As a result of a rewrite of federal regulations in 2012, many U.S.-based businesses will now find access to the U.S. Foreign-Trade Zones (FTZs) program faster and easier. U.S. Foreign-Trade Zones are used by hundreds of companies to enhance the competitiveness of their U.S.-based manufacturing and distribution operations through the reductions in Customs duty costs that the Zones program offers. Zone projects are established in more than 200 American communities to support economic activity in their locales that, if not for the FTZ program, might otherwise be conducted more cost-effectively overseas. Since the FTZ program was instituted in 1934, the federal government’s mandate has been to see that it is used to help U.S.-based businesses engaged in international trade activities level the playing field versus their overseas competitors.
For more than 75 years, local Zone project grantees have been responsible for delivering the FTZ program to members of their respective business communities. The Foreign-Trade Zones Board, which oversees the program on a national basis, is responsible for issuing grants of authority that enable individual companies to use FTZ procedures under the auspices of their local grantee organizations.
Since its inception, the Foreign-Trade Zones program has seen a number of crucial developments. In 1950, the Foreign-Trade Zones Act was amended to allow manufacturing activity within Zones. In 1973, the U.S. Court of International Trade issued a ruling that upheld the Foreign-Trade Zones Board’s legal authority to establish so-called “subzones” to provide access to the FTZ program for companies not located within the boundaries of existing Zones. In 1980, a U.S. Treasury Decision determined that the “value added” in FTZ production activities (i.e., domestic labor, materials, overhead or profit) is not included in the dutiable value of manufactured goods when they enter U.S. commerce. These three developments prompted tremendous growth in the use of the program during the 1980s, notably in the automotive manufacturing sector.
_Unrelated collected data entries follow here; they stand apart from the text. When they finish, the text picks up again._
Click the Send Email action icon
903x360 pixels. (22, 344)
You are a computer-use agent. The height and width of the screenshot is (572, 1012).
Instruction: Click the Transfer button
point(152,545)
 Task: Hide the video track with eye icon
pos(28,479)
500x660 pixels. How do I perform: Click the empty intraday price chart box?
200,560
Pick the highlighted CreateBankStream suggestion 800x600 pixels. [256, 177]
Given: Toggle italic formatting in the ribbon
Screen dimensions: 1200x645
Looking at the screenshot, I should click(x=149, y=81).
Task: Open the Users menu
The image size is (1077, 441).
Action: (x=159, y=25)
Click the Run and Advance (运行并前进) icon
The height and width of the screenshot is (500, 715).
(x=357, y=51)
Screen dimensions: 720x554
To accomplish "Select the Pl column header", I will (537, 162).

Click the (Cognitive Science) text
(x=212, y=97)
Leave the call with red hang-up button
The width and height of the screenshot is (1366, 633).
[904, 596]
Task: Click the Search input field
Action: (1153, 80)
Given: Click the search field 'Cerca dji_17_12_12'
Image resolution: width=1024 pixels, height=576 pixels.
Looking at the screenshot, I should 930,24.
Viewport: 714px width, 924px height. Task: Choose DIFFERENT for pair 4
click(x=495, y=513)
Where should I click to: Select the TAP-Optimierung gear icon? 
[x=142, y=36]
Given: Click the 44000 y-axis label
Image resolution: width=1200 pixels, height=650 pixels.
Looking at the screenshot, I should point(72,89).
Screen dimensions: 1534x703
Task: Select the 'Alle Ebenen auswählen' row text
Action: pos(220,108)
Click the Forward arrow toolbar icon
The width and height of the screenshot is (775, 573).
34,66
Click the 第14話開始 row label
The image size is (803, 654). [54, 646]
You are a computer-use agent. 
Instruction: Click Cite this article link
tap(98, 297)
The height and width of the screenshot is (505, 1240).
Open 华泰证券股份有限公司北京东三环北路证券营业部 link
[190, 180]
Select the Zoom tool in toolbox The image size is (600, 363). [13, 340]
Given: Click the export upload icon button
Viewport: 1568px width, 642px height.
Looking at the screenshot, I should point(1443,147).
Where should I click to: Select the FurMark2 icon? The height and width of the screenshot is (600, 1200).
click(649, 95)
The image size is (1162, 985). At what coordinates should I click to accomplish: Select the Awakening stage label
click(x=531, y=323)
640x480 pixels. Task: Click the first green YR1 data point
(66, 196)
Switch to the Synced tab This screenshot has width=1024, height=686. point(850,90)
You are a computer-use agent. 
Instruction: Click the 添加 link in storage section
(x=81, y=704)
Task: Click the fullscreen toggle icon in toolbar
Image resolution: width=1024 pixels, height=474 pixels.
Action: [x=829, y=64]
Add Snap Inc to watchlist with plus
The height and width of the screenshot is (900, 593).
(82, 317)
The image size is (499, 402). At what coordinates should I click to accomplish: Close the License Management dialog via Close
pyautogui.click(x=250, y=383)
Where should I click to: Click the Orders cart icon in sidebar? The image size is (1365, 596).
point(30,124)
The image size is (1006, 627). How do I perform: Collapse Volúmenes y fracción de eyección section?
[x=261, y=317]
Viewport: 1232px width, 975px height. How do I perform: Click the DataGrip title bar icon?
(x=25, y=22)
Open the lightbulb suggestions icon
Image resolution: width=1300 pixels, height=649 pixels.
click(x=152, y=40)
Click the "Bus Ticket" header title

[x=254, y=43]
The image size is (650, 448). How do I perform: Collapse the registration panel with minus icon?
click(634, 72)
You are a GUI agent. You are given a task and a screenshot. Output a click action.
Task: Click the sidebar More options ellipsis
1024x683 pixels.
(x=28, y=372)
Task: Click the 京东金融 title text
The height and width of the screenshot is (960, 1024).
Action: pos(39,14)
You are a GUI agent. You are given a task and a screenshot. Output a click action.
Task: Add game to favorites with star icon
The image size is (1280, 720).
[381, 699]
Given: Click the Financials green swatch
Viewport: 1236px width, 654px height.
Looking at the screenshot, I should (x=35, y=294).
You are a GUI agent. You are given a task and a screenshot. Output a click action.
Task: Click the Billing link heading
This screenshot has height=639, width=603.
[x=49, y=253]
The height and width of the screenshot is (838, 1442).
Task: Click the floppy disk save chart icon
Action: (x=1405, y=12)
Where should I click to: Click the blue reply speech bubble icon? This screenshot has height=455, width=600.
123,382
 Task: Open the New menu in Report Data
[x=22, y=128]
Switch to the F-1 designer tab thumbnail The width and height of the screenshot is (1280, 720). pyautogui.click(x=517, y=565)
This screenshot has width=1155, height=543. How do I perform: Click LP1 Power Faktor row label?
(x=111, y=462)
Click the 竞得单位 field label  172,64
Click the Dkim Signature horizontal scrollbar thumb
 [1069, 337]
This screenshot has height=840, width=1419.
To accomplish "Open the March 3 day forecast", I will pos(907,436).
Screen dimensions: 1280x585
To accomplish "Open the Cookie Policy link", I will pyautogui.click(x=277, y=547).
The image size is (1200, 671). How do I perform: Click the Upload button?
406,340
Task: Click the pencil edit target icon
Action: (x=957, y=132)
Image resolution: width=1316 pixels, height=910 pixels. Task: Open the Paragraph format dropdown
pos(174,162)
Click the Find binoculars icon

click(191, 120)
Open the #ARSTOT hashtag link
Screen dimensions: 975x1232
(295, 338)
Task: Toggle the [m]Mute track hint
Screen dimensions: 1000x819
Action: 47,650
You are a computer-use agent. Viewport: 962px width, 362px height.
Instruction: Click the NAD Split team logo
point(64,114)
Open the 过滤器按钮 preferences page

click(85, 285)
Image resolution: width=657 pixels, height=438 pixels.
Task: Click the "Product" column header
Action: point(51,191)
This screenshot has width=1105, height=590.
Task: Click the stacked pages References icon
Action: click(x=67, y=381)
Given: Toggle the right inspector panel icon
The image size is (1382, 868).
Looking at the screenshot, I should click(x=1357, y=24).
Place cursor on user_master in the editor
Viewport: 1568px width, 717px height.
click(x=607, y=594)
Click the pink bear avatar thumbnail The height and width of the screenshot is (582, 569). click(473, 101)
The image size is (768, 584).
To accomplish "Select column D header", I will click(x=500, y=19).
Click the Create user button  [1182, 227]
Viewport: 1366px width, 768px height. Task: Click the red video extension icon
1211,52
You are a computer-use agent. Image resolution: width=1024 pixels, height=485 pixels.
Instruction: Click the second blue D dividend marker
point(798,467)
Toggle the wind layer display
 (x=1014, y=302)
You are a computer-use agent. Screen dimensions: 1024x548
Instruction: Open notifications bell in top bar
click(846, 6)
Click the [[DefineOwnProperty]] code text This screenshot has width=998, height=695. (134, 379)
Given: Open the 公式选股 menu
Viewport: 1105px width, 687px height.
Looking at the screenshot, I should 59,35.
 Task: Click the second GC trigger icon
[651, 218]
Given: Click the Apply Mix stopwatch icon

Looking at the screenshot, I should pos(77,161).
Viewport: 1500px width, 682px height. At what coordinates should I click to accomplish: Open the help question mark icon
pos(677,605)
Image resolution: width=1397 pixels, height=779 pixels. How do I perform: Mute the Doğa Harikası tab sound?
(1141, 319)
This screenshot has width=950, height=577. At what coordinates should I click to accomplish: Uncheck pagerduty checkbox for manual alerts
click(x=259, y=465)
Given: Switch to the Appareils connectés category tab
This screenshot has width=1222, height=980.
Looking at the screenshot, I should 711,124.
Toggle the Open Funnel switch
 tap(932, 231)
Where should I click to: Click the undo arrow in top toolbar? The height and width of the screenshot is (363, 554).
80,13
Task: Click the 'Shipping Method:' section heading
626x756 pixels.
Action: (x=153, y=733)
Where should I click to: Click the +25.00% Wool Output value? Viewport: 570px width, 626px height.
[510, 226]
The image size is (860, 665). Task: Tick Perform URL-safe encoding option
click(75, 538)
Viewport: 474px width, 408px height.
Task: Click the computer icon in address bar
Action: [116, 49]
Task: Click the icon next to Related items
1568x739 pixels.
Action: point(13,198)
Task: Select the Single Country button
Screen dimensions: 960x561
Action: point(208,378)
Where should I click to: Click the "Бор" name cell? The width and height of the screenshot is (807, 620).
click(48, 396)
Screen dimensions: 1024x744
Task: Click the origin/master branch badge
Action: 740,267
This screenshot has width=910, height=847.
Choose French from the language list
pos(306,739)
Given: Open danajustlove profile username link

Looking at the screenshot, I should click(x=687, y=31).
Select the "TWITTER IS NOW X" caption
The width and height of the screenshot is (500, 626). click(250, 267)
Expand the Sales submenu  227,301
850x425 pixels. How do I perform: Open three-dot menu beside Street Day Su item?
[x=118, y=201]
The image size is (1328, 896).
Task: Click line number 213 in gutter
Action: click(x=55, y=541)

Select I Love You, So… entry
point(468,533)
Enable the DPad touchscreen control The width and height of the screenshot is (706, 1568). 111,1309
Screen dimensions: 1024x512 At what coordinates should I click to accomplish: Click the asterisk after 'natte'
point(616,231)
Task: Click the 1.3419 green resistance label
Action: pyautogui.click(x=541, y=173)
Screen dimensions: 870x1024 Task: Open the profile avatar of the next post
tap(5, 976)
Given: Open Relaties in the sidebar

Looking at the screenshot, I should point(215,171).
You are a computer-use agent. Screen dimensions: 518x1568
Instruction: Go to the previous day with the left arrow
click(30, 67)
However, growth in the use of manufacturing subzones in the 1980s raised questions in the minds of some, particularly those who were concerned that one particular benefit – that of relief from so-called “inverted tariffs” – might result in less, rather than more, U.S.-based economic activity. An “inverted tariff,” also known as an “irrational duty rate relationship,” exists when the duty rate applied to an import of a particular manufactured product is lower than that applied to one or more of its imported components. This kind of duty rate relationship suppresses the operating margins of U.S.-based manufacturers.
When a U.S-based manufacturer finds itself the victim of an inverted tariff, it has only two ways to rectify this problem: 1) move offshore or 2) be granted relief from inverted tariffs by the U.S. Foreign-Trade Zones Board. There were some people in the 1980s who failed to realize just how willing U.S.-based companies might be to outsource their manufacturing operations to foreign locales and the extent to which companies regularly evaluate the various international options for manufacturing platforms. One need only read the record of the October 24, 1986 Hearing before the U.S. House Ways and Means Subcommittee on Trade to see just how contentious an issue this was.